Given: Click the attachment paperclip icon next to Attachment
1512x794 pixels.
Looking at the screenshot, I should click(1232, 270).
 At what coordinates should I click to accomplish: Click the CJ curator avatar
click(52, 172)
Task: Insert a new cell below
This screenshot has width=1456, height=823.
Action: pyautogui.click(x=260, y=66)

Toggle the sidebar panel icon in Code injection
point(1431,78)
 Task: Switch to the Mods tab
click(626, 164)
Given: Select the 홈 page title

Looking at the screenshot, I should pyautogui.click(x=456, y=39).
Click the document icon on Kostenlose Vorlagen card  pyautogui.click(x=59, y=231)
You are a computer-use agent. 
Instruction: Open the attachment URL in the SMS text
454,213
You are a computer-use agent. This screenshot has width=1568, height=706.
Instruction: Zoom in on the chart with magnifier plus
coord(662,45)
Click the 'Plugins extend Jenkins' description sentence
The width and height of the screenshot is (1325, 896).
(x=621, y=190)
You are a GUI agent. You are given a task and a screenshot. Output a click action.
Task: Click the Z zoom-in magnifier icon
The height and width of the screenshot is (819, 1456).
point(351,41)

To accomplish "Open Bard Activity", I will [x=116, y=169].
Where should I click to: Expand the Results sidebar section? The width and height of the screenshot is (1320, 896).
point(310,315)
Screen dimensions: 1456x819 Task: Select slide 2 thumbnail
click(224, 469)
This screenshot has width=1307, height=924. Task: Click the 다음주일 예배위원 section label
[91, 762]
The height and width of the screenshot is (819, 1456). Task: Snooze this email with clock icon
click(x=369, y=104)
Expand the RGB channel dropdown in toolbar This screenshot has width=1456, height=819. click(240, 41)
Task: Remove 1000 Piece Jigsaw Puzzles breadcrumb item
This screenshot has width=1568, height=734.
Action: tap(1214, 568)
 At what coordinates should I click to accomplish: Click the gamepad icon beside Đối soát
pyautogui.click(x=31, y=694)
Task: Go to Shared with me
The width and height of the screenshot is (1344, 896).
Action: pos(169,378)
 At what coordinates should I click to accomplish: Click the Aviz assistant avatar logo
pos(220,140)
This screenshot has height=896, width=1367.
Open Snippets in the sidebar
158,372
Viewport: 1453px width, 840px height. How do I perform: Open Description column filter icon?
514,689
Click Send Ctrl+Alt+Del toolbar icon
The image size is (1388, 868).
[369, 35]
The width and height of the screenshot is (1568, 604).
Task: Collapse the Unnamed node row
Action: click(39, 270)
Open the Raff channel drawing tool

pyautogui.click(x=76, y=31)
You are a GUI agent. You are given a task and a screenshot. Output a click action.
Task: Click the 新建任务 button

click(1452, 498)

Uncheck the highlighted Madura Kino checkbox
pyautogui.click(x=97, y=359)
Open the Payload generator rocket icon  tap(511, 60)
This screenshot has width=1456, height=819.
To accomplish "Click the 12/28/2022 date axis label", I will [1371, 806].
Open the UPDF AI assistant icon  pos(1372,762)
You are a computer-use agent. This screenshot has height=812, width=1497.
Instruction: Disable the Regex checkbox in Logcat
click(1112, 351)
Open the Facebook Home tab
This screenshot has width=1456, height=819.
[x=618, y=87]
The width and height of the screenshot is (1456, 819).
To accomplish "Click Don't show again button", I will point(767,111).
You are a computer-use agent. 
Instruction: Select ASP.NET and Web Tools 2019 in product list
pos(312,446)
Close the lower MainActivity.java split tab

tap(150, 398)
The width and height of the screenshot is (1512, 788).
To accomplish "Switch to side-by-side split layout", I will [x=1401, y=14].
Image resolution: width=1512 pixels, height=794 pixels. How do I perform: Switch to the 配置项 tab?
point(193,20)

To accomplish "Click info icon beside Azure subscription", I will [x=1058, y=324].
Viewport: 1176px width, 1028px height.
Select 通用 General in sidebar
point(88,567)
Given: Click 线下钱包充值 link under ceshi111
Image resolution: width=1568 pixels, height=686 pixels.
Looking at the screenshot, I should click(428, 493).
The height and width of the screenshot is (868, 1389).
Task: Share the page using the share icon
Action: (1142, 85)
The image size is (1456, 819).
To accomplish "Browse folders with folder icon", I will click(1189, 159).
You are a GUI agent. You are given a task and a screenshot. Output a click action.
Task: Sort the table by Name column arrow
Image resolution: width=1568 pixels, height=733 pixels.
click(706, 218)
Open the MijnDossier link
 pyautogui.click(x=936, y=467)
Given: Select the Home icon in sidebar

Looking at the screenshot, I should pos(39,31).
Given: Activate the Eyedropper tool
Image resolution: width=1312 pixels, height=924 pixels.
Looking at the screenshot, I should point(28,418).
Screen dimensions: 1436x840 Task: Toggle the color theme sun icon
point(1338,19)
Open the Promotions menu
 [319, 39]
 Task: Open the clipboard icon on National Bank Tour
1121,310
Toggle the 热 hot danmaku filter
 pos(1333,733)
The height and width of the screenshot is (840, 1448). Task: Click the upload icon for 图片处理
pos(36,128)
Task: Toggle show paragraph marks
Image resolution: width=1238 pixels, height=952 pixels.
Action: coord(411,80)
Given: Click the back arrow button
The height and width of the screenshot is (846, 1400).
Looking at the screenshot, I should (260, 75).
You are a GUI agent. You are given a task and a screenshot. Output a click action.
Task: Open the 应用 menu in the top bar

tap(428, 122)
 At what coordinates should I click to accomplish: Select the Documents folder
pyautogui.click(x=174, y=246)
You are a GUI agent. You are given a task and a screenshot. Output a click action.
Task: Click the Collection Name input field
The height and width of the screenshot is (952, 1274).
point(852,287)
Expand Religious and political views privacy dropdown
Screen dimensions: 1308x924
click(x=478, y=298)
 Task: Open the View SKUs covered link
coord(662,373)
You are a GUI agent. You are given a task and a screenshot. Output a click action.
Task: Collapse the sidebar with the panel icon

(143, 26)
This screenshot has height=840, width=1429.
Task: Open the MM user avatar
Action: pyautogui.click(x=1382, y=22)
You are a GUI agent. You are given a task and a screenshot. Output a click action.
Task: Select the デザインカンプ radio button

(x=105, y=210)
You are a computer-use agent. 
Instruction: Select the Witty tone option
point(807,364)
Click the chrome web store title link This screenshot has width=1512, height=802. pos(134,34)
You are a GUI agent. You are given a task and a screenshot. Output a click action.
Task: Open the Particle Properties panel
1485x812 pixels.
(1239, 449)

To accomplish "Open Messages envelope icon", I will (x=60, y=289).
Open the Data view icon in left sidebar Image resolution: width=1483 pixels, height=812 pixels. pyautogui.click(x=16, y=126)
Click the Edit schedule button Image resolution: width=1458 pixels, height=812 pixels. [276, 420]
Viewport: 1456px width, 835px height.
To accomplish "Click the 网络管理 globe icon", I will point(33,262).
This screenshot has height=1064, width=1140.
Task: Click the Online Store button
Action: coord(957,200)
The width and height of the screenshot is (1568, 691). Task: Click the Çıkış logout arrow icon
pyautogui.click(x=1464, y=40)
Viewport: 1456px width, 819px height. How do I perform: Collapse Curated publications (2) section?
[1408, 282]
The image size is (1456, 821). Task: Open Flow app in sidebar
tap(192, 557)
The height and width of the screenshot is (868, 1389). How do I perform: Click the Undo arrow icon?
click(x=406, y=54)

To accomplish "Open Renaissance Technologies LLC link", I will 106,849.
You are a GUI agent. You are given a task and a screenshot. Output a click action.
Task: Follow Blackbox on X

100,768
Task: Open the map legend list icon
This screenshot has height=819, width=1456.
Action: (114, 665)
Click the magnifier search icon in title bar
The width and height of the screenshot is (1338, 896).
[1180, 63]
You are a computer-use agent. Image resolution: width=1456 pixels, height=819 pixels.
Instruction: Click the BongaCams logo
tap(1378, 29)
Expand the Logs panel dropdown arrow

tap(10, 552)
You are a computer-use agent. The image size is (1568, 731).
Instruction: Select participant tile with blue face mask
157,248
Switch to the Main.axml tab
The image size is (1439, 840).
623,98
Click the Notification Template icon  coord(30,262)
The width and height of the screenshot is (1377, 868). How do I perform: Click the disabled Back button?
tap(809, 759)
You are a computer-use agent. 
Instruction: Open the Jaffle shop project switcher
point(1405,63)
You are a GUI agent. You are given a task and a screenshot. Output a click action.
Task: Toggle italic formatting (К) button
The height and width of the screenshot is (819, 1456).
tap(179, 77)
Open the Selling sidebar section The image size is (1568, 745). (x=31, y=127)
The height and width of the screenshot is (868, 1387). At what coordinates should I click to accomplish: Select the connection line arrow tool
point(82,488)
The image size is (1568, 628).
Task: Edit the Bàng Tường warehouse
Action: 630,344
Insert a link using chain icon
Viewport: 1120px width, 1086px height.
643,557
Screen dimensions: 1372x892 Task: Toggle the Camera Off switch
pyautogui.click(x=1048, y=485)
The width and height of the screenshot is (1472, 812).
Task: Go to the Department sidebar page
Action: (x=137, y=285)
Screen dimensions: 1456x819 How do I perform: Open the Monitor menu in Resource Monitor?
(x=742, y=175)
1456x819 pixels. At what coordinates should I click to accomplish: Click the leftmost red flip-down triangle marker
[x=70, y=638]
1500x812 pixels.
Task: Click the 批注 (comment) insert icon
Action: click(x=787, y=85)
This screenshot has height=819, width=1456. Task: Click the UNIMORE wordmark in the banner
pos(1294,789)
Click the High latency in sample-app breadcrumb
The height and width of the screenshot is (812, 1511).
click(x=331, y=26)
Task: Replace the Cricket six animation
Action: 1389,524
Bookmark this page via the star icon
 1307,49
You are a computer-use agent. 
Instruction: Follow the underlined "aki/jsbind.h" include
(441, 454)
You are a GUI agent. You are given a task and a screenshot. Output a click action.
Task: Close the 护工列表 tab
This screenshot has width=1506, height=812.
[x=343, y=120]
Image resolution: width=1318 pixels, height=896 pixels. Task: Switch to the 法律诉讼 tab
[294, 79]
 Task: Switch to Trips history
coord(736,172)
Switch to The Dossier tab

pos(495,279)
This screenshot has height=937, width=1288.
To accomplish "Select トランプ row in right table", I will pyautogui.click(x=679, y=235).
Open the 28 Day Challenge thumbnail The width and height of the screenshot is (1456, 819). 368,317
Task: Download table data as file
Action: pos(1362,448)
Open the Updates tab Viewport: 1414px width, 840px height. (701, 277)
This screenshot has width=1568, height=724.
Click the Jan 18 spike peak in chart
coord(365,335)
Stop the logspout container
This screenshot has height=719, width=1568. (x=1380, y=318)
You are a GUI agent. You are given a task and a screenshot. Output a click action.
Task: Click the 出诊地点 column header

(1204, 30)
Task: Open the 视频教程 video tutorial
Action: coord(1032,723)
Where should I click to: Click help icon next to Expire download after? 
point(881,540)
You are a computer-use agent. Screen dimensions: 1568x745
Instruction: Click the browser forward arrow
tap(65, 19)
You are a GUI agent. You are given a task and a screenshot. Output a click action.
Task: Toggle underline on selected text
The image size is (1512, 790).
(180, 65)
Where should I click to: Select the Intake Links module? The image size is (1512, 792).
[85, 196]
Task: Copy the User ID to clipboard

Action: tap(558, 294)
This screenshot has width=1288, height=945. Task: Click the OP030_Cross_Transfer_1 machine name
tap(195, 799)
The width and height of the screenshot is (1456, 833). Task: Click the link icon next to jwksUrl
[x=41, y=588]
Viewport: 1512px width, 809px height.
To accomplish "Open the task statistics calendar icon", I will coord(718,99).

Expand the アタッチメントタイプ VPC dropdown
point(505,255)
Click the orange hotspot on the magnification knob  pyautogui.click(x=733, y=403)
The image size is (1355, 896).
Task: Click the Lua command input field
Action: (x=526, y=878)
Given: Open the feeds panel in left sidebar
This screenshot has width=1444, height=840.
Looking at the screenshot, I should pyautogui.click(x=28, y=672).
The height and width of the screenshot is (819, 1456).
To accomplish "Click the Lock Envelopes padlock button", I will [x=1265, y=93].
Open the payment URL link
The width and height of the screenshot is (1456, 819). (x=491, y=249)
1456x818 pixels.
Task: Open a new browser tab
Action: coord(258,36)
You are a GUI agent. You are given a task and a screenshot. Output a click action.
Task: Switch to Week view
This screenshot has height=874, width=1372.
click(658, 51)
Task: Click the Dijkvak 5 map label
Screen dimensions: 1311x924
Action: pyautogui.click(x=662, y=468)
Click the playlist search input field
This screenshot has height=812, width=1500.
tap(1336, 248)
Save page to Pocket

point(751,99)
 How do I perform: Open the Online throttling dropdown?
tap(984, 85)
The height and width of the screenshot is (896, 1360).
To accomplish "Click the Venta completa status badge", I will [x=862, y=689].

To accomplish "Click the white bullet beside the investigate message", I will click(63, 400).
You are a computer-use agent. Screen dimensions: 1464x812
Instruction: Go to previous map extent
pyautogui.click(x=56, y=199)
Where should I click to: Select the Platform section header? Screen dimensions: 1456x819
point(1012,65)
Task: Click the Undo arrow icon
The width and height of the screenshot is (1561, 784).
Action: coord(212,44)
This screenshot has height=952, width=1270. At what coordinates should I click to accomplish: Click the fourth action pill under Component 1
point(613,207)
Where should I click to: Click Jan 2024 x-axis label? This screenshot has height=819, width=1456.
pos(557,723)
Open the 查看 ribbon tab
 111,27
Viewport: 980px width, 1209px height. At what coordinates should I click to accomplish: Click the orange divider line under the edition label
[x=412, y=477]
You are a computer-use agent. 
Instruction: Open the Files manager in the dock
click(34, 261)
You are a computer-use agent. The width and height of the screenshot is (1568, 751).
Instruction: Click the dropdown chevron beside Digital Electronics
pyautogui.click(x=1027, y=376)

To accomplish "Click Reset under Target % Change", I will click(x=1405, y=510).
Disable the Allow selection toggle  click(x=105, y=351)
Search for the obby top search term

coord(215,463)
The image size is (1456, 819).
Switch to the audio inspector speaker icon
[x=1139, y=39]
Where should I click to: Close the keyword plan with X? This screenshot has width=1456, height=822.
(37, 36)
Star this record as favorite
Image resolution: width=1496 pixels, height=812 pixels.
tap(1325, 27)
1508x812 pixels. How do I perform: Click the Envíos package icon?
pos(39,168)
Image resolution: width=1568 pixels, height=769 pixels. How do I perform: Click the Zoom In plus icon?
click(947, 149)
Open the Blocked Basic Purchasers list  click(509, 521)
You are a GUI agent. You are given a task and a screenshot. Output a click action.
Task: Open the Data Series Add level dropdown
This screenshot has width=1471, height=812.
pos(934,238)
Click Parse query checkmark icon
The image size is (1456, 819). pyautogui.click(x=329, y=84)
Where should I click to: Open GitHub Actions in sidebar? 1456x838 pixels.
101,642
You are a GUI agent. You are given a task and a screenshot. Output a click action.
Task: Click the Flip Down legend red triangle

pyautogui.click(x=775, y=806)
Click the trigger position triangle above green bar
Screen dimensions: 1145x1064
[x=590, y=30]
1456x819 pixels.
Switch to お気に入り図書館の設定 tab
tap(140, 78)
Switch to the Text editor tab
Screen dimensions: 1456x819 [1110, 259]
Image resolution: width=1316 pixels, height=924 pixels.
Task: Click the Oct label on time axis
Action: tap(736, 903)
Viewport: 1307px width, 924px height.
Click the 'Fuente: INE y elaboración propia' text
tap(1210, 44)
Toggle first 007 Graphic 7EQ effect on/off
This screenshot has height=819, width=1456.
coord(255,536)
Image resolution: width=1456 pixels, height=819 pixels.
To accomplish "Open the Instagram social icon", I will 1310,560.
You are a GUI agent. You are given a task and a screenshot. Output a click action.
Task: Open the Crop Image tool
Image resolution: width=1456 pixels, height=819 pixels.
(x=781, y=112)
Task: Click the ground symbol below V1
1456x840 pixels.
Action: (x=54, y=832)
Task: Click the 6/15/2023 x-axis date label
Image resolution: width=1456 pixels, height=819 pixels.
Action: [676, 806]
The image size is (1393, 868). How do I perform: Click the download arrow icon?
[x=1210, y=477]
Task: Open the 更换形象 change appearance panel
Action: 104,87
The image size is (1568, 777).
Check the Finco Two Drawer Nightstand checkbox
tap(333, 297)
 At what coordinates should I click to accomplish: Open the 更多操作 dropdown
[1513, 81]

________

- [Exercise goal] Retype only the lines above between the line with "Expand the アタッチメントタイプ VPC dropdown" and the line with "Task: Click the Dijkvak 5 map label", counting those two lines as well, and keep every character as it is.

- [Output]
Expand the アタッチメントタイプ VPC dropdown
point(505,255)
Click the orange hotspot on the magnification knob  pyautogui.click(x=733, y=403)
The image size is (1355, 896).
Task: Click the Lua command input field
Action: (x=526, y=878)
Given: Open the feeds panel in left sidebar
This screenshot has width=1444, height=840.
Looking at the screenshot, I should pyautogui.click(x=28, y=672).
The height and width of the screenshot is (819, 1456).
To accomplish "Click the Lock Envelopes padlock button", I will [x=1265, y=93].
Open the payment URL link
The width and height of the screenshot is (1456, 819). (x=491, y=249)
1456x818 pixels.
Task: Open a new browser tab
Action: coord(258,36)
You are a GUI agent. You are given a task and a screenshot. Output a click action.
Task: Switch to Week view
This screenshot has height=874, width=1372.
click(658, 51)
Task: Click the Dijkvak 5 map label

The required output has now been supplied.